2 hours later, someone comes in to do the EKG and Echo. I’m told the results are being sent to the cardiology floor for analysis. 1 hour later, the cardiologist appears to say everything looks great and we can go home - we just need to wait for a nurse to prepare discharge papers. Shortly after, the cardiologist’s colleague from earlier comes into the room to give us a script for the propranolol medication that Scarlet will be receiving at home. Uhhhh, what? I explain that the specialist informed the cardiologist that such was not necessary. The colleague says “oh, I spoke to the cardiologist earlier and she told me this would be necessary”. “Right, well it would seem that the cardiologist spoke to the specialist after speaking with you, but neglected to follow up with you”. She says, “oh, ok, well then I’ll just confirm that with her, but it sounds like we won’t be needing this after all”. Another 2 hours later we have discharge papers. Get me the fuck out of here.
The moral of the story is, while hospital staff are tremendously skilled and caring people, the environment in which they work is often frenzied and the communication therein can be highly dysfunctional. And while it may be tempting to assume that this all must have occurred in some dilapidated institution with substandard personnel, rest assured the facility in question was very well regarded.

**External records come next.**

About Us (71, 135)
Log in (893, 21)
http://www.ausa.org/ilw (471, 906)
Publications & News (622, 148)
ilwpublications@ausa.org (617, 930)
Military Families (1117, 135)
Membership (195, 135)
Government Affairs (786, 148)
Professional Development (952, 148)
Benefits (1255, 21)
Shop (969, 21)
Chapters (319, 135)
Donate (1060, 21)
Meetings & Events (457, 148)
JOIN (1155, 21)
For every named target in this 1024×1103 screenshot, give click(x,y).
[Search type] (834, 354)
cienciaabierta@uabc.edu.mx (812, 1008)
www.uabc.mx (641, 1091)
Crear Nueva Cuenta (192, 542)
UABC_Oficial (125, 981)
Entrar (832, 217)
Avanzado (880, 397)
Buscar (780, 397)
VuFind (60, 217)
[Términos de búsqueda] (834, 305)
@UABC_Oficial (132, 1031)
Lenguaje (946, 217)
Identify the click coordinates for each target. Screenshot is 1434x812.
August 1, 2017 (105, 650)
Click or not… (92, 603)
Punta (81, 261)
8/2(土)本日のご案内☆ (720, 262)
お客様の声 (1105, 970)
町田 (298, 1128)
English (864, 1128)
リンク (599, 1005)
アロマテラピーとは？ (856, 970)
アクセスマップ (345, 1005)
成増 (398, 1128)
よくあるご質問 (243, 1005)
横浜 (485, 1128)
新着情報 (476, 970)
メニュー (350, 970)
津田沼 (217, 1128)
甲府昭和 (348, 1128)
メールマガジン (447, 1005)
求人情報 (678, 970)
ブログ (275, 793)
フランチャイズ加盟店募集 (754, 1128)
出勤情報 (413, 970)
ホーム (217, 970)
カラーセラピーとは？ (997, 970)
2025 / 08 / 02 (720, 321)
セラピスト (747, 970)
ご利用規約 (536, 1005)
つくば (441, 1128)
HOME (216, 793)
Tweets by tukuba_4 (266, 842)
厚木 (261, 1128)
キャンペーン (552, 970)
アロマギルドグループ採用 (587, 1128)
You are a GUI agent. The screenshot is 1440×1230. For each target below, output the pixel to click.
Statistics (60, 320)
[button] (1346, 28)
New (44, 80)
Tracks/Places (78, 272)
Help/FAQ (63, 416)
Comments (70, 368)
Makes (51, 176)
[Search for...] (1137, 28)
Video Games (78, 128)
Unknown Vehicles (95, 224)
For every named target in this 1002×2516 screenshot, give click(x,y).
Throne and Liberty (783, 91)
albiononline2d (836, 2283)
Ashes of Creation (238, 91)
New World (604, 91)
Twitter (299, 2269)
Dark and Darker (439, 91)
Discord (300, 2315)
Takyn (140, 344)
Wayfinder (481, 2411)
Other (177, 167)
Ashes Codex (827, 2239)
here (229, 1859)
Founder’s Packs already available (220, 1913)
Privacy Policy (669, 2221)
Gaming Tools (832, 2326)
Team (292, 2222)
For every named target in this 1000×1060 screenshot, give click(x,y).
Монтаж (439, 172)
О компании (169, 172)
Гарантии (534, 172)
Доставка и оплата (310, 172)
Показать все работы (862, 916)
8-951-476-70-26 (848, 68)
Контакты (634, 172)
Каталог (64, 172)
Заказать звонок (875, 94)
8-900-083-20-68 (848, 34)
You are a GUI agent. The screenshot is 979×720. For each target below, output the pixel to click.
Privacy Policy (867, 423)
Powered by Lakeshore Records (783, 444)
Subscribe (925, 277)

So never assume that anyone knows what is actually going on…this is not to say don’t trust your doctor, but rather, don’t assume that your doctor has been fully informed. It is imperative that you attentively listen to everything that is said in your presence, ask whatever questions you may have, be highly observant, and not be too grief stricken or exhausted to monitor what is happening, or too intimidated to politely inform of any contradictions in procedure.
In addition, it has never become clearer to me that if left to their own devices, hospital personnel would eventually start transporting patients to underground bunkers. They are accustomed to encountering horrific situations and are therefore extremely paranoid about everything…this is entirely understandable, but it’s important to concede that this approach inevitably brings risk of unnecessary testing and treatment. So patients and families need to provide a balance, when necessary, in order to make sure things don’t snowball out of control. In the end, if I had not been as watchful during the above 24 hour saga, Scarlet would have received medication that she didn’t actually require…potentially 9 months worth! So let this be a cautionary tale. And please, conduct a thorough inspection of your children, because they're looking a little jaundiced from here.